Actionable Cloud Infrastructure Metrics

June 9, 2022 · 13 min read

Some Engineer

Understanding what's running in your cloud infrastructure is important for a number of reasons—for example, security, compliance, and cost.

But sometimes, the cloud feels more like a black box that you're feeding with cash, and in turn it performs the work that makes your business run.

Even those spinning up cloud resources might only be aware of their small slice of the pie. With hundreds of thousands of interconnected resources, it is really hard to know what's going on!
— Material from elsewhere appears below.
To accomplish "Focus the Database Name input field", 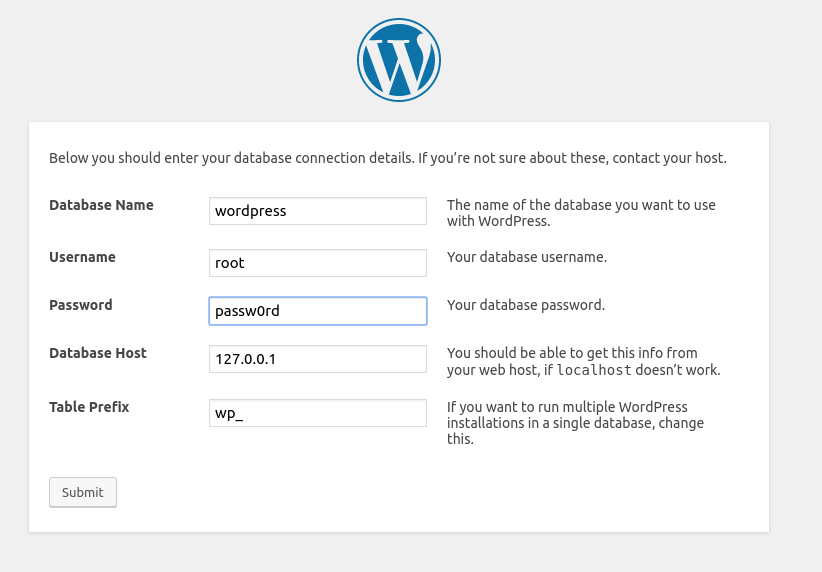I will [318, 211].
Cloud inventory has become a new type of technical debt, where organizations lose track of their infrastructure and how it relates to the business. Resoto helps to break open the aforementioned black box and eliminate inventory debt.

Resoto provides a searchable snapshot of the current state of your cloud infrastructure, and can automatically react to state changes. Resoto also allows you to aggregate and visualize this data.

Here's an example of a heatmap that allows you to immediately see outliers (like when an account suddenly starts using a large number of expensive, high-core-count instances):

Instance use heatmap

We can ingest this aggregated data into a time series database, such as Prometheus. This information can then be used to build diagrams illustrating cloud resources (e.g., compute instances and storage) over time.

Metrics Overview

This allows you to alert on trends—for example, if you are projected to exceed a quota or spend limit.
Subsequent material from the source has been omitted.